Jackson & Buchanan (Liquidators of Harvest Finance Ltd) v Cannons Law Practice LLP & Ors (2013)


An order under which a small firm of solicitors would deliver up documents and information required by liquidators to fulfil their duty under the Insolvency Act 1986 s.234 and s.236 could be drafted in a way that was not draconian in its demands on the resources of the firm, but it was needed to ensure that the information was supplied without undue delay and expense to the parties and the court.


The applicant liquidators (J) applied pursuant to the Insolvency Act 1986 s.234 and s.236 for the delivery up by the respondent firm of solicitors (C) of documents and information relating to a company in liquidation and associated parties.
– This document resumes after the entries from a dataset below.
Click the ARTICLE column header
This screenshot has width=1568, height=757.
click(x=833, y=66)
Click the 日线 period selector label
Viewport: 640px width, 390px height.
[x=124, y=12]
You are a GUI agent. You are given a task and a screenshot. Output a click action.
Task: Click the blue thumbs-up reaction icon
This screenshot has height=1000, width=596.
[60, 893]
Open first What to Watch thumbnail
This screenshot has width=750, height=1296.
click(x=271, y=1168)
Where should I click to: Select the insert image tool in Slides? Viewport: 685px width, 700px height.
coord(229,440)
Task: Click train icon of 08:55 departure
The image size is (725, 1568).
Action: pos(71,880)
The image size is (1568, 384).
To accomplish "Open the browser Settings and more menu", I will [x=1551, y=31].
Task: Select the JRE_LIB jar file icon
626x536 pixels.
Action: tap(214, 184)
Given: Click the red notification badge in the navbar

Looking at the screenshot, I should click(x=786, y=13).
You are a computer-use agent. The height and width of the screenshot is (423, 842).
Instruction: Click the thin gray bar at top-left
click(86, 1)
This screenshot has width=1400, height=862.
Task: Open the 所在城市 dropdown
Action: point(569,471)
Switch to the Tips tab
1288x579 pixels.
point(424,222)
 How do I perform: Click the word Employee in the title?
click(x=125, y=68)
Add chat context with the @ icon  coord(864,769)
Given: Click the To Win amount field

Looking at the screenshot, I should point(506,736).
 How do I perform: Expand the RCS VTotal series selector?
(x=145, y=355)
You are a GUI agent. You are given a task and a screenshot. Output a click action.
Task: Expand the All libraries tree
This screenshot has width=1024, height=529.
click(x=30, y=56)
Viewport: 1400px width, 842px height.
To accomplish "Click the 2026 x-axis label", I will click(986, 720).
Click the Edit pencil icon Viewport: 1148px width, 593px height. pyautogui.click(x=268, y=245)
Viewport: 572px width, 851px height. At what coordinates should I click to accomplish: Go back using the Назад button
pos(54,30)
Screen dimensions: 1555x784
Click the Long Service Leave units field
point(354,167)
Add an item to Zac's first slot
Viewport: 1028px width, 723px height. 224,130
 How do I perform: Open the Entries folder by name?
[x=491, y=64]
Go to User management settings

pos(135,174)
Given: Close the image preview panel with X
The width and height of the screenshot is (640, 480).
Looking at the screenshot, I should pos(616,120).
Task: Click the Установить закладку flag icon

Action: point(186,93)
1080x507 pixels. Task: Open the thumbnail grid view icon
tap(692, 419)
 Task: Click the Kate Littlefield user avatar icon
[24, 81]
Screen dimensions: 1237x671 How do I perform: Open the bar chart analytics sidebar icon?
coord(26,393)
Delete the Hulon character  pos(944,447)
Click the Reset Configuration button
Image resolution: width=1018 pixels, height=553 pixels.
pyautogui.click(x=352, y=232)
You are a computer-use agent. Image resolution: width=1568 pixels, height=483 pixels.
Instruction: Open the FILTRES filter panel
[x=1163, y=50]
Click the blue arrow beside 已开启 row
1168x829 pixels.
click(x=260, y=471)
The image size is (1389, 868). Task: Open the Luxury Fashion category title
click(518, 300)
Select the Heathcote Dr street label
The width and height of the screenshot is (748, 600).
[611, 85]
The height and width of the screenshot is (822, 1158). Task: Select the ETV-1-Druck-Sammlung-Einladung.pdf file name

J had applied for the documents and information in the course of fulfilling their statutory duties, and submitted a draft consent order. C opposed the making of the order on the grounds that it was draconian, and/or unreasonable, and/or incomprehensible.

C submitted that the draft order contained undefined terms, that compliance with it required substantial resources of personal time by a small firm of legal practitioners including one in his 70s and another who had recently returned to work, and incurred costs. C argued that the court should wait to see the evidence in answer before making any order other than directions.


J were seeking to fulfil their statutory duties and should be provided with the information needed to do so. The principles in, for example, Shierson v Rastogi [2002] EWCA Civ 1624, [2003] 1 W.L.R. 586 should be borne in mind, Shierson applied. An order would be made without the draconian effects complained of by C, but the parties needed to know what documents were in issue and why those issues arose. Although the information might be provided anyway, such an order was needed, as it was not clear that it would be. A proviso could be added to make sure there would not be draconian effects. Issues should be identified as soon as possible to ensure speedy and efficient disposal of the application and proper use of court time for the benefit of the parties, the court and other court users. Co-operation between the parties should be encouraged, which meant J providing relevant information in their evidence. It might also help the parties negotiate and settle their differences. An order would be made, bearing in mind the general principle of the liquidators' duties and also the fact that they were in the instant case investigating a potential underlying fraud involving significant sums of money. The instant application had every appearance of being subject to a slow and expensive legal process unless case management intervened. C had proposed a proviso, but it did not meet the case management requirements identified, so the court would provide one, a draft of which would be sent out before the handing down of the instant judgment for any variations to be considered. The order would also provide for a new case management hearing to take place after the conclusion of the evidence.